As I reread my post from last July, “What’s a Girl to Do?” about my daughter Olivia, the one with chestnut brown tresses that spiral in ringlets down her back, I watch her pack for the trip that may very well rock her middle class American world. Olivia and my husband leave behind the warmth and comfort of the home and hearth in exchange for a missions trip to Haiti. The father-daughter duo plan to serve, the white knuckle kind of service that reaches deeper than any pocket or purse.
Eight months ago, this daughter of mine, sat cross-legged on the floor in her room asking me with tears streaming down her flawless ivory cheeks and a wet, shredded tissue in hand:
“What am I to do; I want to do something worthy.”
Where did the time go? Wasn’t it just yesterday that she ran about the farm in dress ups fashioned after some medieval princess? The braces, glasses, and bruised knees replaced by womanhood. Just a breath ago, I wiped chocolate from the corners of her mouth and now she will do the same for a precious Hatian child living in the Village of Hope orphanage.
As she prepares for this trip, I often silently reminisce about our summer tea parties under the big maple tree and the afternoons we spent nestled in the porch swing reading Charlotte’s Web count as some of our favorite memories of her childhood. And now, my little girl turned woman, God’s workmanship, created in Christ to do His work that He planned beforehand ( Eph. 2:10), touches this little piece of the world with compassion and the love of Christ.
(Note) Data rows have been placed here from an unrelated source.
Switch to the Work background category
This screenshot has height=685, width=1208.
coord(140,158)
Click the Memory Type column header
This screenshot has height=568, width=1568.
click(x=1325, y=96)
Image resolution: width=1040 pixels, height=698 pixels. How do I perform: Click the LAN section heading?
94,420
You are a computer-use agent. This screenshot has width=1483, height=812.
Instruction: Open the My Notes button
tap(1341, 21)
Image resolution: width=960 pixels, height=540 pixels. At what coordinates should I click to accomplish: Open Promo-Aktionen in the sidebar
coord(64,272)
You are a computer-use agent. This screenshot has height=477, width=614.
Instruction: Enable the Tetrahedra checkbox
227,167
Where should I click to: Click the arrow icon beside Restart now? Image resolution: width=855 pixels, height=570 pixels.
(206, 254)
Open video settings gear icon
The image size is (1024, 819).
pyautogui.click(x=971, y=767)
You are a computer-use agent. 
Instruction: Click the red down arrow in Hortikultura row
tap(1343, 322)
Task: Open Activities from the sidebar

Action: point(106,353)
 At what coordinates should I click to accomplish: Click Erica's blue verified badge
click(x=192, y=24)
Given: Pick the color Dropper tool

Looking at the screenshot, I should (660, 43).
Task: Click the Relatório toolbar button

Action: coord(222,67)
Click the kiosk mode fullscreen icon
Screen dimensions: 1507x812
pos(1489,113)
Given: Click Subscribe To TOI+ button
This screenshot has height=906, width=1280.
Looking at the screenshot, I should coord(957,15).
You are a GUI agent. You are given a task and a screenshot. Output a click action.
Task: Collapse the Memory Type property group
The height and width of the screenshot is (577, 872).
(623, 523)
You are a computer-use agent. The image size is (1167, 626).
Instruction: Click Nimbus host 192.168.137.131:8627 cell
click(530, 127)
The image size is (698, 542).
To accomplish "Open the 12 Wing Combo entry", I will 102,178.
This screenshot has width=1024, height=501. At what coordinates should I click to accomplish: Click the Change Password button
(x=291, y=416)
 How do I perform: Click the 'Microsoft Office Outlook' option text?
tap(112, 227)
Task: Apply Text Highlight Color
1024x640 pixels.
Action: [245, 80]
So the man to hold her hand in this maiden voyage is the same God fearing man that held her tiny, crinkled hand the second she made her way into this world—her dad. What more could a mother ask for? As I make the final inspection of the packing, I imagine the two of them hand in hand running together through the airport, giddy with anticipation of what God will do through them while in Haiti. I close my eyes and envision Olivia resting her travel weary head on her father’s strong, protective shoulder.
So my girl followed her life map to Haiti, for now. My little bird grew strong wings and she’s putting them to the test; she’s soaring into flight and I couldn’t be more proud.